I am working on a payroll system with a lot of calculations. The calculations access database at various places to get tax limits and rates etc. The calculations also need data from various person's records.

I want to keep the calculations totally seperate from any sort of data access.  One of the reason to keep things seperate is that the company wishes to sell the calculation part seperately.

I am thinking to have something like TaxCalculator and TaxCalculatorManager. The manager will provide whatever data is neccessary to calculator. Another way may be to pass ITaxDataProvider to the TaxCalculator. ITaxDataProvider can then have methods to get data.  

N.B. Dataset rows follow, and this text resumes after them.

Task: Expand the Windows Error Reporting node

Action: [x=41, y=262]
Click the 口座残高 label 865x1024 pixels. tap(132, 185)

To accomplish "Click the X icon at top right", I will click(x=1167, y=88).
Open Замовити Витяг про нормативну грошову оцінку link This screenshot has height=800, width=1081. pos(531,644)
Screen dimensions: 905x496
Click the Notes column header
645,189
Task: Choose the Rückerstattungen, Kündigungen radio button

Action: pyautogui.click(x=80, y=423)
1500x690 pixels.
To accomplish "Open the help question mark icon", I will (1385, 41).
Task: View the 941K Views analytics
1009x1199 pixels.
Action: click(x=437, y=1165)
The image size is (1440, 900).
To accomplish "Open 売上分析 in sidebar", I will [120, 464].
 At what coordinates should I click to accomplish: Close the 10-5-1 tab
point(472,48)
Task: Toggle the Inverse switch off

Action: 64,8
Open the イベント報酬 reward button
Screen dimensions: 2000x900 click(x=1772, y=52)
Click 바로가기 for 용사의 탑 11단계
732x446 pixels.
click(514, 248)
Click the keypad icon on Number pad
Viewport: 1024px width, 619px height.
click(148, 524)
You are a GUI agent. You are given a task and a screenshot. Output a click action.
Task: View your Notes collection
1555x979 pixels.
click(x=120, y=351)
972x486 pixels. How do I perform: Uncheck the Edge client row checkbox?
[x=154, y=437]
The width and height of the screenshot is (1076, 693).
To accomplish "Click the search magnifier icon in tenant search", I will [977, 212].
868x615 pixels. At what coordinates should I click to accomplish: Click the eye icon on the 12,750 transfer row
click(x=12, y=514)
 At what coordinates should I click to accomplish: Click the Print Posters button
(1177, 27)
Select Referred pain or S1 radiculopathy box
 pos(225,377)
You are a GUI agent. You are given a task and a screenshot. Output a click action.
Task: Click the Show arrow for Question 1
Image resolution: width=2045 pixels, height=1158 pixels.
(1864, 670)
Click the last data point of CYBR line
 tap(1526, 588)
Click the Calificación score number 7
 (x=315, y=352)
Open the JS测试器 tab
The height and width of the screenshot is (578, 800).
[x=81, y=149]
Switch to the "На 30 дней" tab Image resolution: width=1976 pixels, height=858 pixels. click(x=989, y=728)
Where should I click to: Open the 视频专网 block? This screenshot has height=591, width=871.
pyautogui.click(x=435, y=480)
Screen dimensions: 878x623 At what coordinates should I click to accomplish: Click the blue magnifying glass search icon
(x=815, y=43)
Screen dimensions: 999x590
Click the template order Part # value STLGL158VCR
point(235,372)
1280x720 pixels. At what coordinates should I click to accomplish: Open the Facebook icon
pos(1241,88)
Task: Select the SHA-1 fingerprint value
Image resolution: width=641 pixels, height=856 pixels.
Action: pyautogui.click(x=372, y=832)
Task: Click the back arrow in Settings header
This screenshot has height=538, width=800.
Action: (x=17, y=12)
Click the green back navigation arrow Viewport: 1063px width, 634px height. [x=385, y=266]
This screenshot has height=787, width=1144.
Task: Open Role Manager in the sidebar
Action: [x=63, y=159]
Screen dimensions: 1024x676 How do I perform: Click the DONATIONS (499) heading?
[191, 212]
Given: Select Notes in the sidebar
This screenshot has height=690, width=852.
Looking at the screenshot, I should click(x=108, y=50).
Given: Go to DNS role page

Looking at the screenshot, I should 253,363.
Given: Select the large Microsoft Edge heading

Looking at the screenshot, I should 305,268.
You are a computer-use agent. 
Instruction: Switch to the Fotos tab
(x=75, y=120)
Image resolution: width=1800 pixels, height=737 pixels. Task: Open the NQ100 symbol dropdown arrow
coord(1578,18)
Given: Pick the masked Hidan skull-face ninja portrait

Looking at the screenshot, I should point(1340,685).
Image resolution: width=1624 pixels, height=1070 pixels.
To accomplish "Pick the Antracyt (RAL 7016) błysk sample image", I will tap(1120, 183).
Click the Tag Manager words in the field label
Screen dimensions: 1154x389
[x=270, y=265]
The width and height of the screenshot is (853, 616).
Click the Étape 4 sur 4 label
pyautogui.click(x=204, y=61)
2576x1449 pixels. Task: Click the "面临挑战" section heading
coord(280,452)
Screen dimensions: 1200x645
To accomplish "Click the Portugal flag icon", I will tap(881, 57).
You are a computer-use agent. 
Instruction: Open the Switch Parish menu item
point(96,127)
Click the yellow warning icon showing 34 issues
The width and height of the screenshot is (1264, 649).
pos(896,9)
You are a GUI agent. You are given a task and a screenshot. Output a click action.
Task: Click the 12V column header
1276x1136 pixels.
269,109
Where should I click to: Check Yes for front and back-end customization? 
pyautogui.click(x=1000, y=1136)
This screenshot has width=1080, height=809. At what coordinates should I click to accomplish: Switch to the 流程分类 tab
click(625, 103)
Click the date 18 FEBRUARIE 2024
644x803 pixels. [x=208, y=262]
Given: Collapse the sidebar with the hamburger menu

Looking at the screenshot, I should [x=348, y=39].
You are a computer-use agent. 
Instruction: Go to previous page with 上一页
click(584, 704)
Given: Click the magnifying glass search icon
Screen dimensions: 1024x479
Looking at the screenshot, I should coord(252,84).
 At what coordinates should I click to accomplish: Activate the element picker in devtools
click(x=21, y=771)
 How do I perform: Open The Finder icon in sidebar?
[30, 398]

I am not sure whether these solutions are good. I would really appreciate some input from everyone and Rocky specially. How to we keep business logic/calculations seperate from data access?

Tahir

smiley riley replied on Tuesday, May 27, 2008

Iwill probably get shot here.

Why not create the Tax Caluculations as a standalone usable component/application.

IMHO passing the ITaxDataprovider breaks a number of principles. Much better to define  Data and Behavioural contracts and encapsulate any tax specific data access, or include the required information in the interface and allow it to be passed in as specific tax rate type for example. Ideally the first.

How many tax calculations will you have!! If you have a lot you may benefit from using design patterns such as Strategies, Composites and Factories. e.g.

 

You may have a

AbstractTaxCalculator

{

protected float percentagerate;

CalculateTax( float taxableincome );

}

 

BasicRateCalculator : AbstractTaxCalculator

{

public BasicRateCalculator { percentagerate=20;}

public CalculateTax( float taxableincome ){}

}

 

HighRateCalculator : AbstractTaxCalculator

{

public HighRateCalculator { percentagerate=40;}

public CalculateTax( float taxableincome ){}}

 

//There would be an abstract composite that would define the calculators but this should give you

//an idea of what I am trying to show you.

IncomeTaxCalculator:AbstractTaxCalculator

{

IList<ITaxCalculator> calculators = new.....

public IncomeTaxCalculator

{ calculators.add(new LowRateTaxCalculator) ;  calculators.add(new HighRateTaxCalculator) ;}

public CalculateTax( float taxableincome )

{ foreach ( ICalculator calc in calculators) //add the results of each call retun the tax. obviosuly more too it than this.}}

}

The advantage of this is each individual tax object can be used on its own or in combination with many other tax objects, these calculations can be brought together at runtime using a factory pattern.

Depends on your timescales, and how critical it is that this application be able to operate independently.